Facing mechanics and 6 second rounds really don't work well together. 6 seconds is more than enough time to turn around repeatedly while doing things like fighting multiple people. With that said, from a simulationist perspective more in depth flanking rules could accomplish a great deal, with flanking being more effective against some weapons and weapon combinations than others. There is unfortunately a bit of mechanical load there, and that does bring in a whole bunch of issues regarding flanking being too easy to pull off because the target stands still on the attackers turn.

JoeJ
2016-01-23, 07:06 PM
Facing mechanics and 6 second rounds really don't work well together. 6 seconds is more than enough time to turn around repeatedly while doing things like fighting multiple people.
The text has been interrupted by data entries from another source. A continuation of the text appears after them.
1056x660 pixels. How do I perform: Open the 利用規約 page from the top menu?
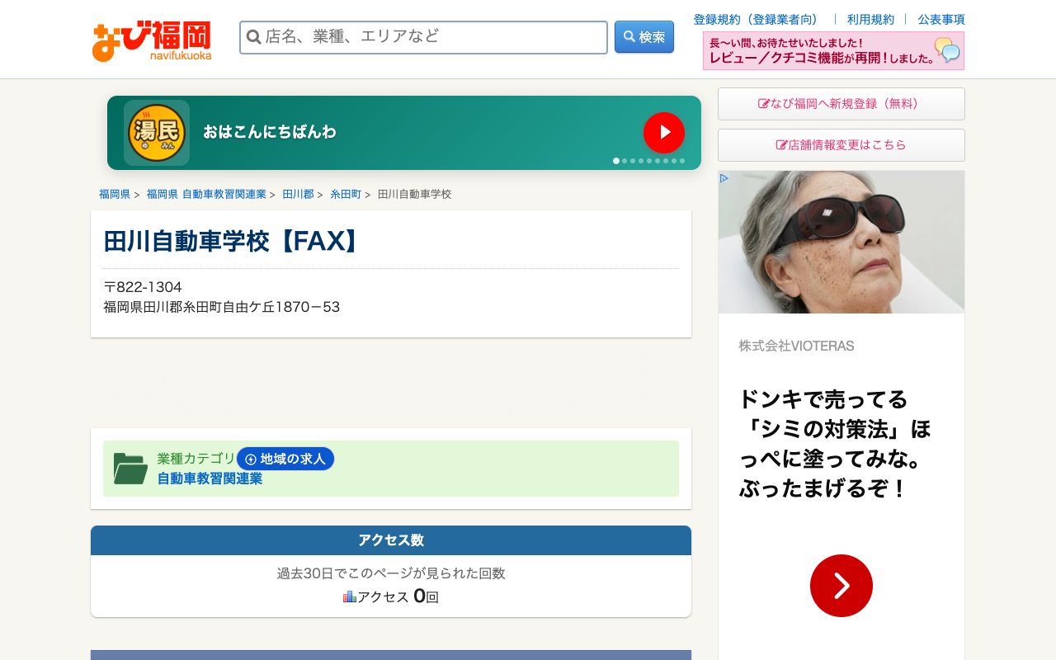tap(870, 19)
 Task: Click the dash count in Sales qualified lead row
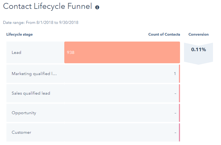175,94
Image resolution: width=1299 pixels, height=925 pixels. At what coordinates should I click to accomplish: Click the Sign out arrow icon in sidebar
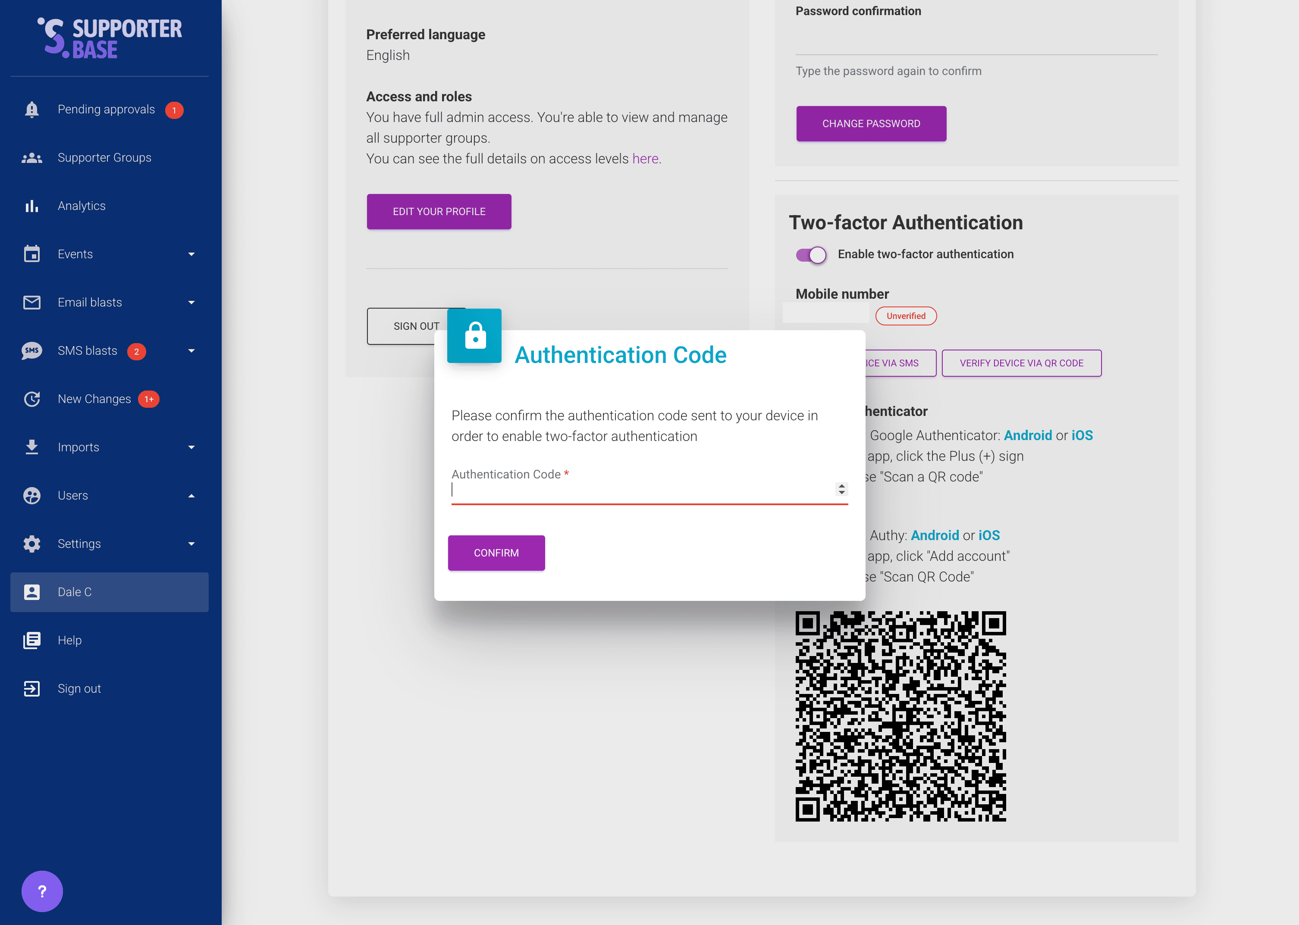(32, 689)
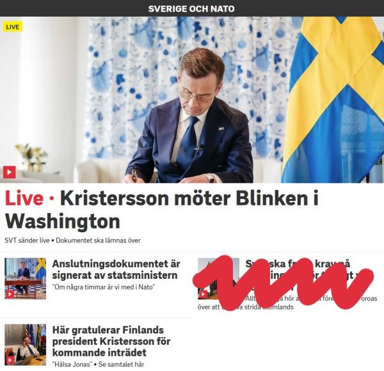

With that said, from a simulationist perspective more in depth flanking rules could accomplish a great deal, with flanking being more effective against some weapons and weapon combinations than others. There is unfortunately a bit of mechanical load there, and that does bring in a whole bunch of issues regarding flanking being too easy to pull off because the target stands still on the attackers turn.

Yes. If I were homebrewing a game with a lot of individual-scale combat I would probably go with 1 second rounds.